Things take a slight downwards turn after False Heads. They probably mean well, but with their mohawks, ripped clothing and Union Flag vests, The Antiseptics’ set comes off a little contrived as they look and sound more like a punk tribute band than the next generation of punk. Those still listening appear to enjoy the set however and even make a mosh pit in the relatively sparse crowd (not sparse because of The Antiseptics – it's just not a sold out event).

Isle of Wight boys BullyBones are the kind of band that sound superb recorded (they sort of have an Iggy Pop/The Stooges/The Hives vibe - check out “Stay Loose” on their Bandcamp page) but haven't quite got a live performance routine to match yet. Their music video for “When Sally Calls” is a dark and intriguing accompaniment to a melodically distinctive garage punk song, but in person all the thrusting and the gyrating and the crotch grabbing from frontman Charlie Pullinger might leave on-lookers feeling unnecessarily uncomfortable if performance frotteurism isn’t their thing.

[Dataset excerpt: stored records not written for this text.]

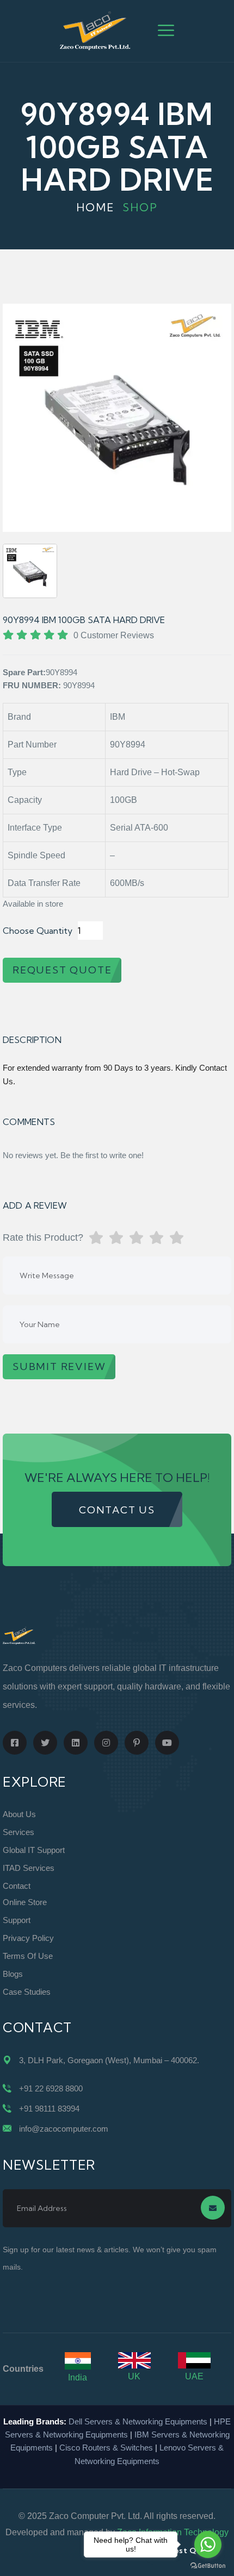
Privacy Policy (28, 1938)
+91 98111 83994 (49, 2108)
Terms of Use (28, 1956)
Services (18, 1832)
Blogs (13, 1973)
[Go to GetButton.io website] (207, 2565)
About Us (19, 1814)
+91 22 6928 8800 (51, 2088)
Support (16, 1920)
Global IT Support (34, 1850)
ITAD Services (28, 1868)
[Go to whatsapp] (207, 2544)
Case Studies (27, 1991)
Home (95, 207)
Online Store (25, 1902)
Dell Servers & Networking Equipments (138, 2421)
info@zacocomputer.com (63, 2128)
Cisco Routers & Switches (106, 2447)
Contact (16, 1885)
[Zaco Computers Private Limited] (95, 30)
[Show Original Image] (30, 571)
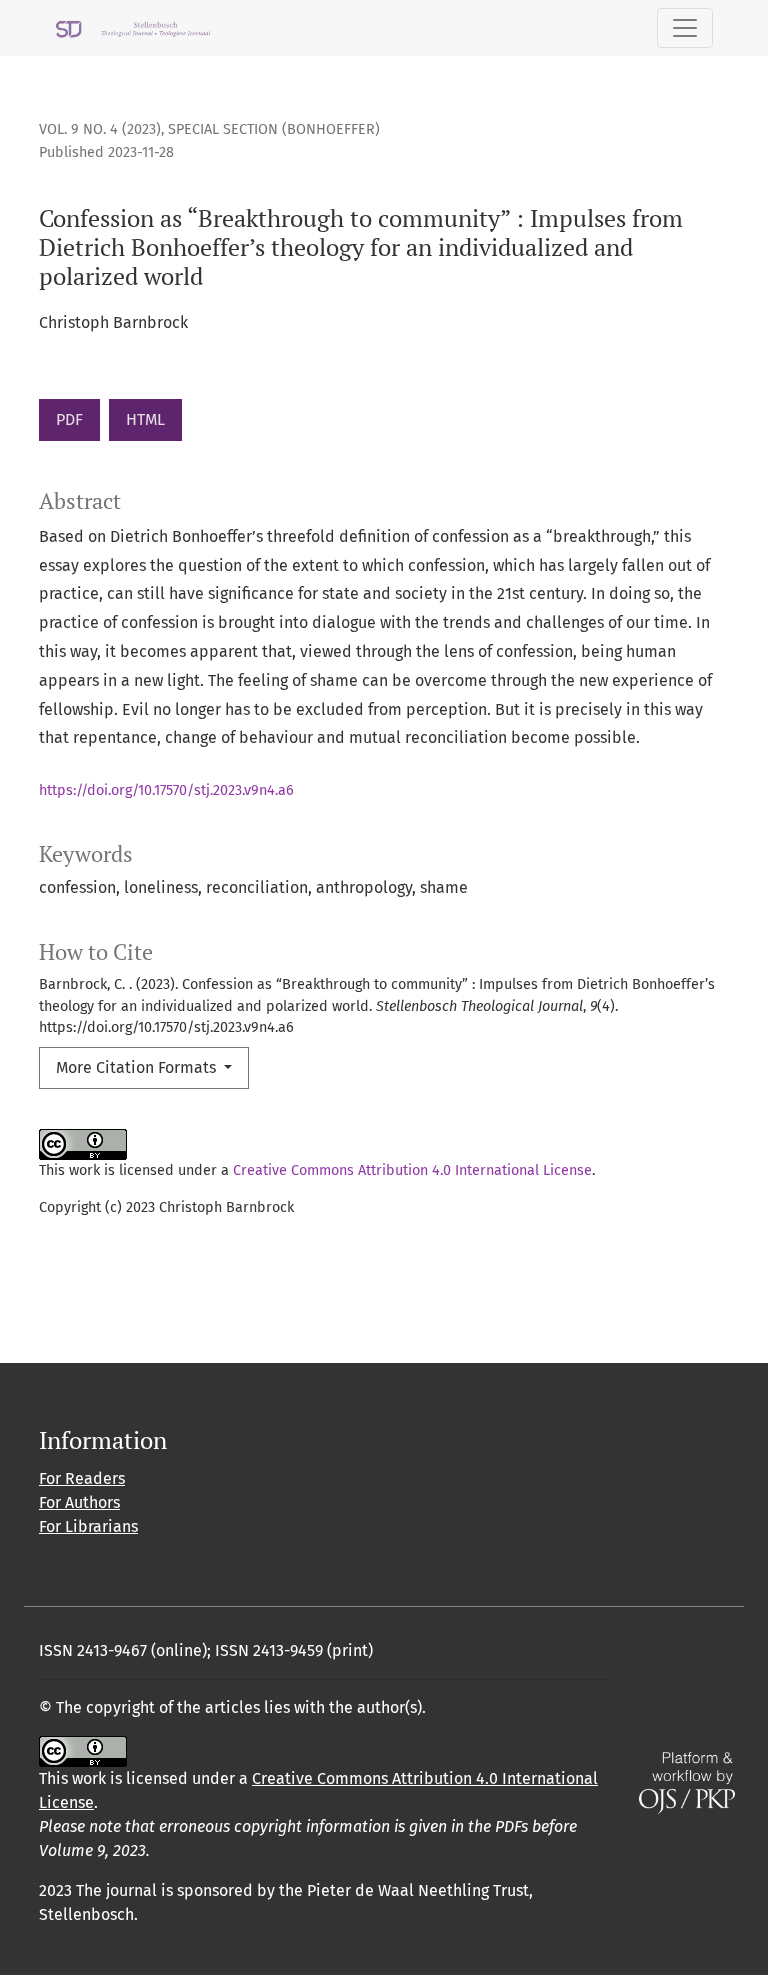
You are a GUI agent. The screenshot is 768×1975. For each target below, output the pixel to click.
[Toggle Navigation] (685, 28)
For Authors (79, 1502)
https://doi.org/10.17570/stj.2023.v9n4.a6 (166, 790)
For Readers (82, 1478)
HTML (145, 419)
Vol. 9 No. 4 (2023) (100, 129)
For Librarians (88, 1526)
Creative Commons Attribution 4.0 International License (412, 1170)
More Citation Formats (138, 1067)
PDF (69, 419)
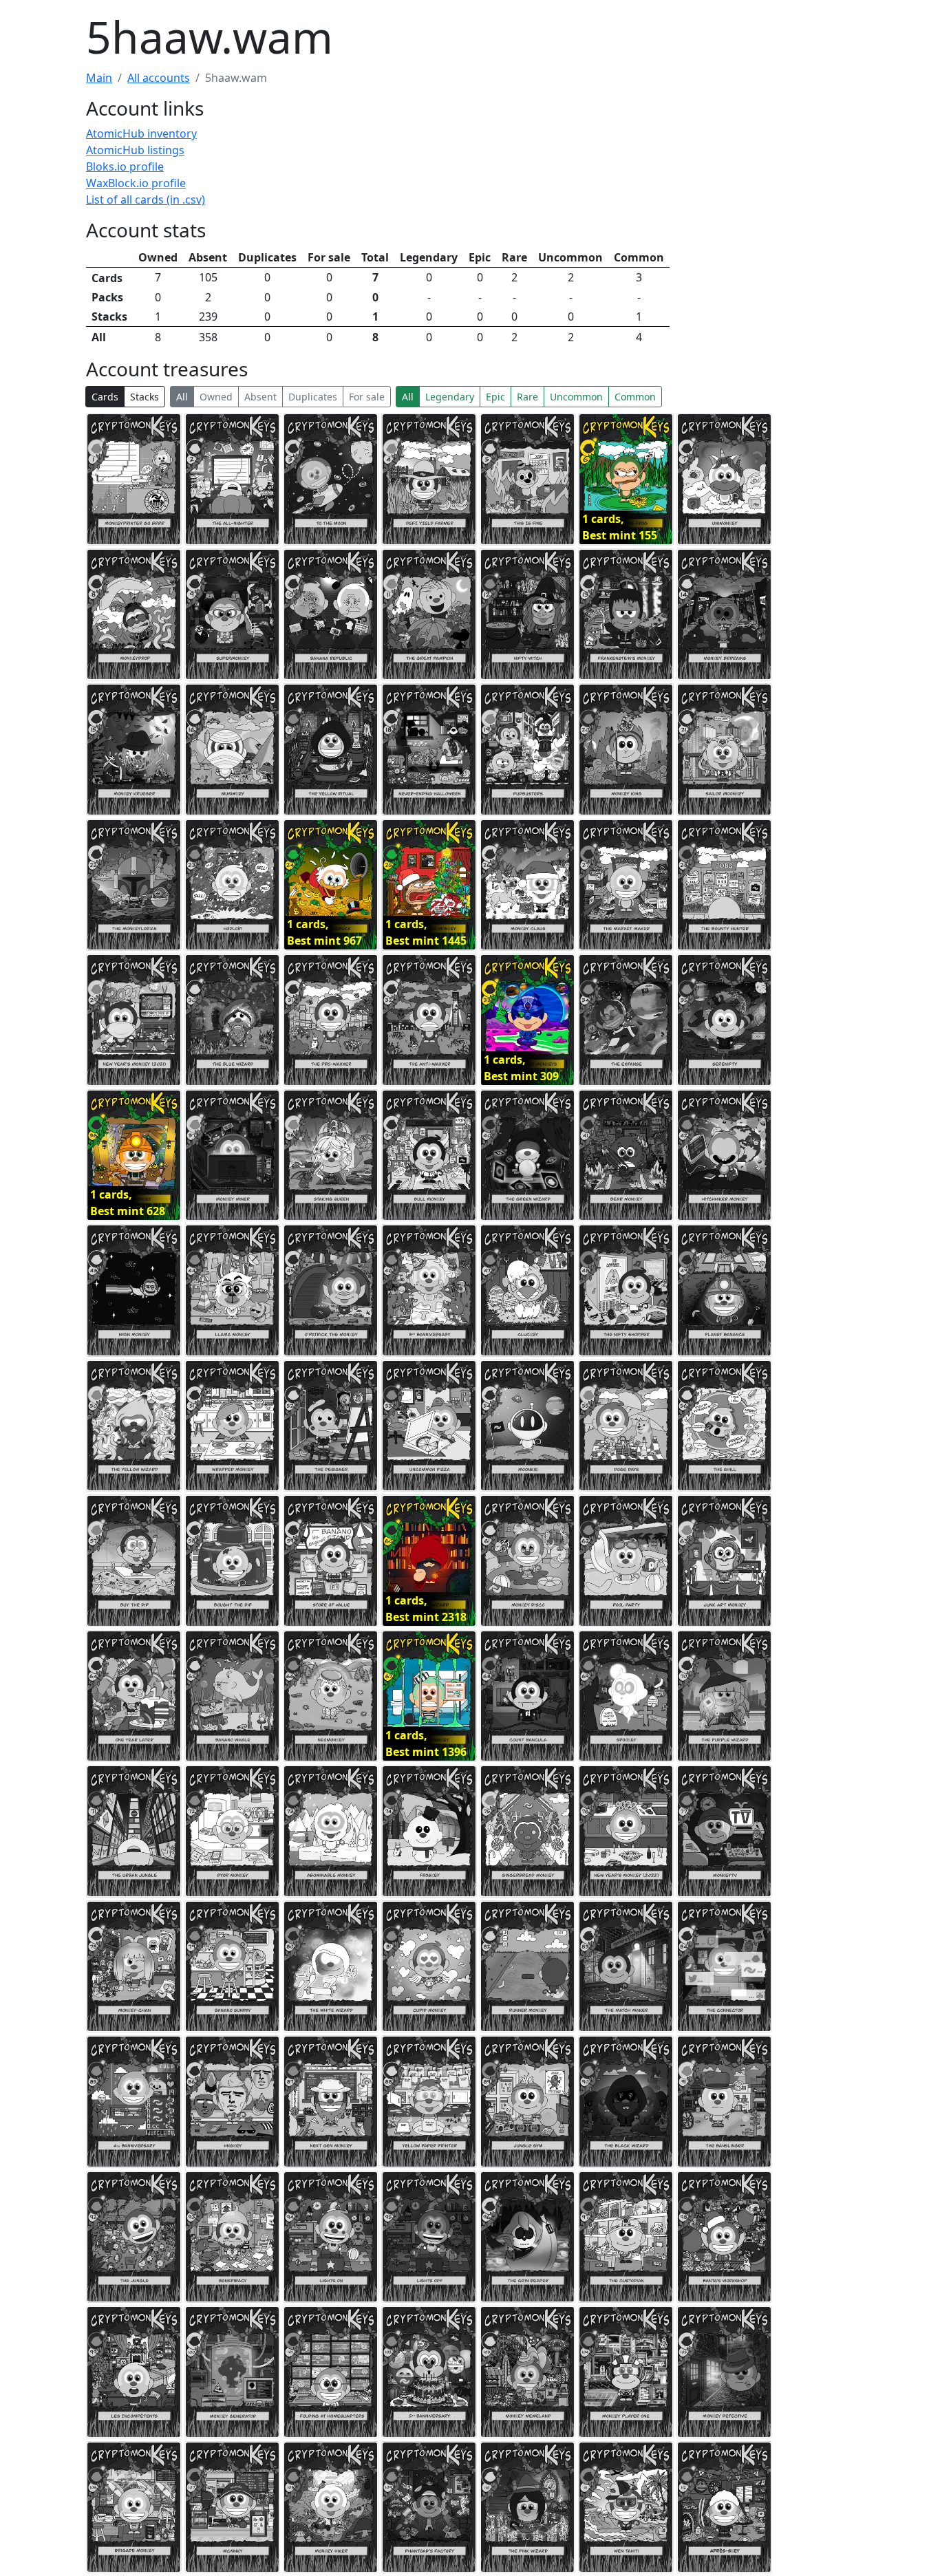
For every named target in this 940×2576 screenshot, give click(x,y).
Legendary (449, 396)
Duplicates (312, 396)
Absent (260, 396)
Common (635, 396)
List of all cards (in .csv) (145, 199)
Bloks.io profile (125, 166)
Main (99, 77)
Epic (495, 396)
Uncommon (576, 396)
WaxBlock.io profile (136, 183)
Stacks (144, 396)
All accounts (158, 77)
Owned (216, 396)
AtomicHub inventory (141, 133)
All (182, 396)
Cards (105, 396)
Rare (527, 396)
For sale (367, 396)
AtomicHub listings (135, 150)
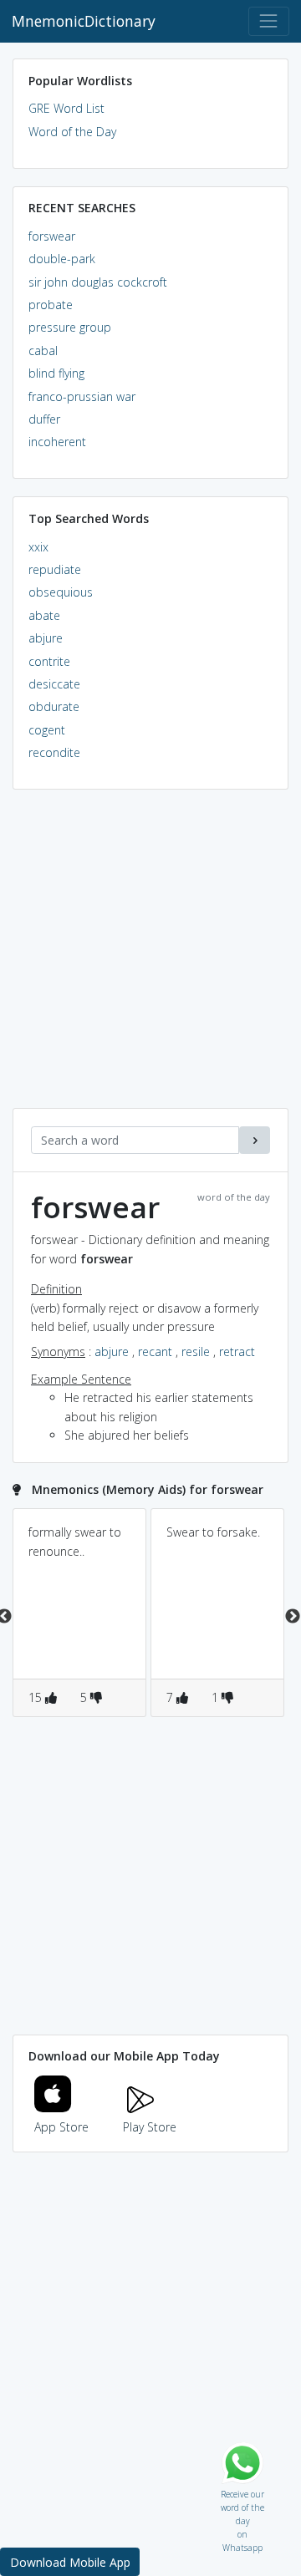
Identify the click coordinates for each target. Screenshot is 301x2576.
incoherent (57, 442)
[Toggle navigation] (268, 21)
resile (195, 1351)
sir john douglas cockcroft (97, 282)
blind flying (56, 373)
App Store (61, 2127)
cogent (46, 730)
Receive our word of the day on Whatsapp (242, 2490)
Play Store (149, 2127)
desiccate (54, 684)
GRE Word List (66, 108)
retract (237, 1351)
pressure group (69, 327)
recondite (54, 752)
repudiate (54, 569)
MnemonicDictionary (84, 21)
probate (50, 304)
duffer (44, 419)
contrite (49, 661)
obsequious (60, 592)
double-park (61, 259)
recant (155, 1351)
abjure (45, 638)
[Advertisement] (150, 957)
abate (44, 615)
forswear (51, 236)
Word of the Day (72, 132)
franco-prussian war (81, 396)
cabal (43, 350)
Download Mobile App (70, 2562)
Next (292, 1616)
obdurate (53, 706)
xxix (38, 547)
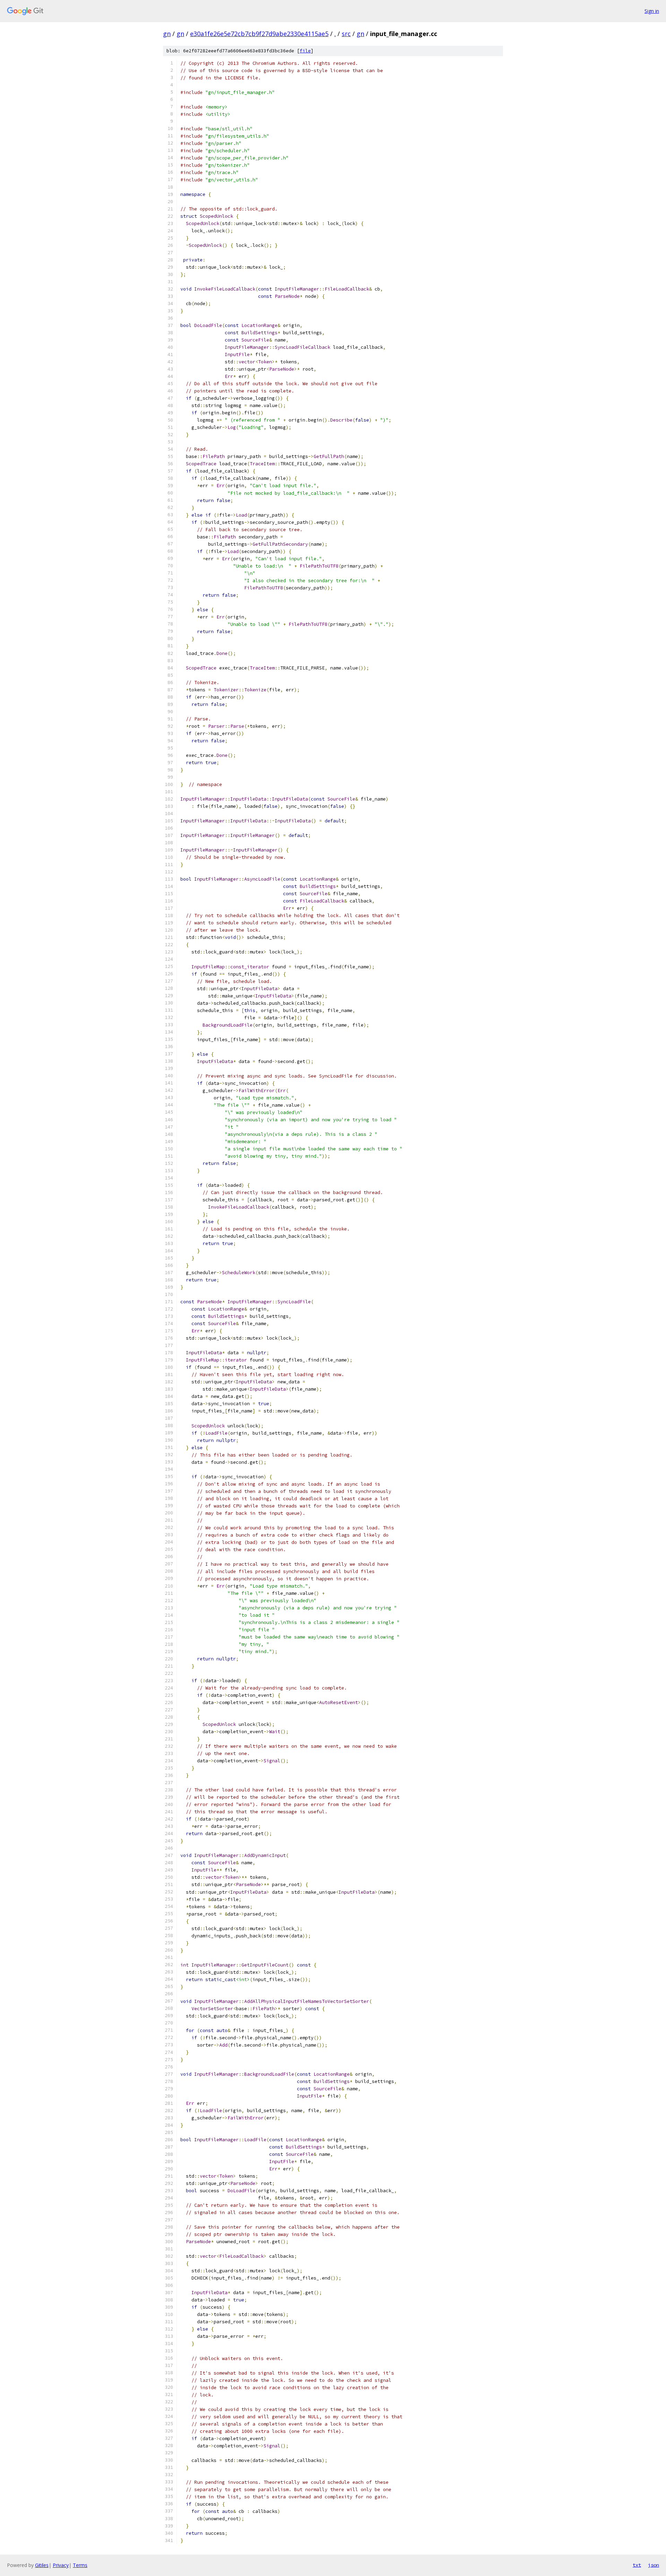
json (653, 2565)
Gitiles (42, 2565)
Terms (80, 2565)
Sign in (651, 11)
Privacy (61, 2565)
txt (637, 2565)
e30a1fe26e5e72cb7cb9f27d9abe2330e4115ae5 (259, 33)
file (305, 51)
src (346, 33)
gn (167, 33)
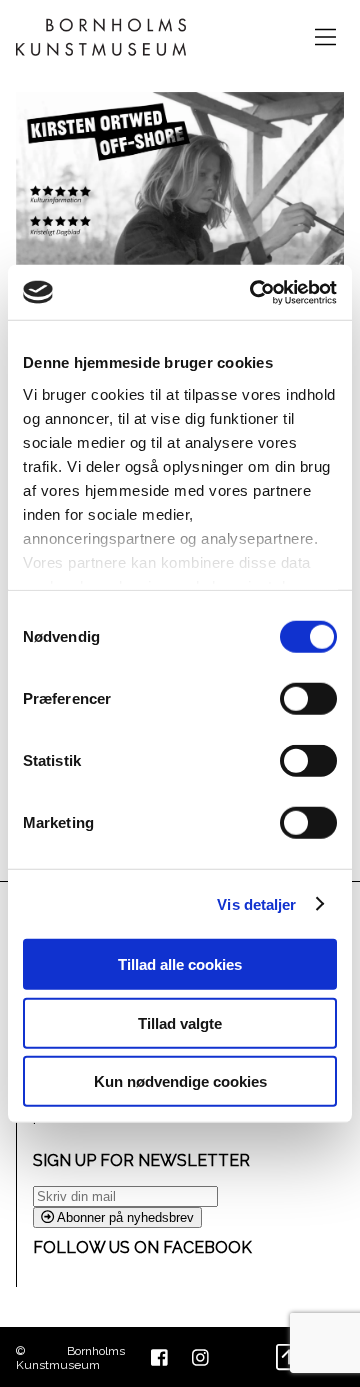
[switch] (308, 699)
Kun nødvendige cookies (180, 1081)
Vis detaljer (256, 903)
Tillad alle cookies (180, 964)
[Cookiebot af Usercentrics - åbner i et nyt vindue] (254, 292)
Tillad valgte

Drones perform an almost stadium-ready set before headliners Youth Man grace the stage. Lead by the tiny but powerful Kaila Whyte, the Birmingham-based band are the most deserved from the line-up of the “next generation of punk rock” title. However the three-person group prove they are in no way new to this game; screaming their lyrics and drenched in sweat, Youth Man have the appearance of a band that has been playing together for at least a decade. Drummer Marcus Perks skilfully keeps the tempo and ferocity with his furious treatment of the symbols and bassist Miles Cocker misses no beats despite jumping into the crowd to get involved in the action. Even when Whyte’s strap brakes off completely the quality continues – instead of fluffing it she casually continues shredding whilst holding up her instrument with no support. Youth Man's new EP Wax is out now on vinyl - you can get it here.

So is punk dead? In a country with as dodgy a political climate as we have right now, it seems unlikely. Who knows if these bands are the next generation of punk rock – surely that’s the sort of thing we will only be able to comment on in hindsight and besides, that sounds like way too much pressure anyway.